## What to produce
Search the material below for the string "screenshot" and list each line that holds it.
Start of Block
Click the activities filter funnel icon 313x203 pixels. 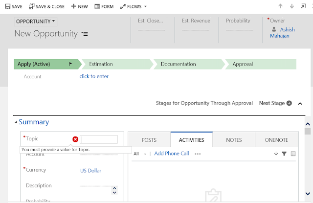tap(284, 154)
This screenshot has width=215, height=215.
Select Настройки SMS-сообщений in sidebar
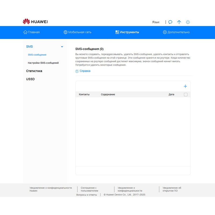43,63
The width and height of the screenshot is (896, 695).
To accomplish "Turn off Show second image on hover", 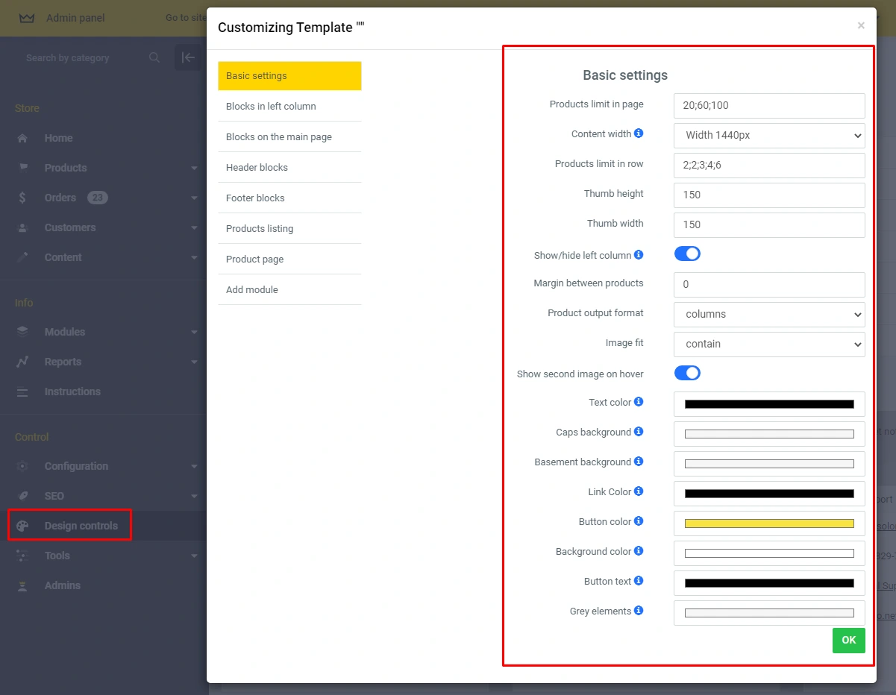I will 687,373.
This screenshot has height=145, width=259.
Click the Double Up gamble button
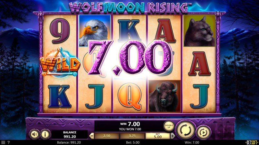[169, 126]
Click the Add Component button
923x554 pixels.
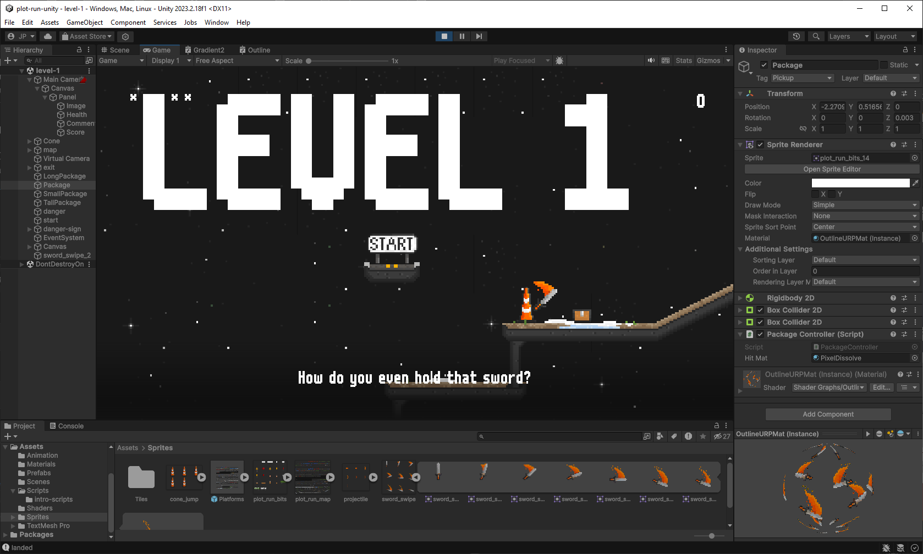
End of Block
## Reply to the exercise
This screenshot has width=215, height=215.
The width and height of the screenshot is (896, 695).
This screenshot has height=145, width=259.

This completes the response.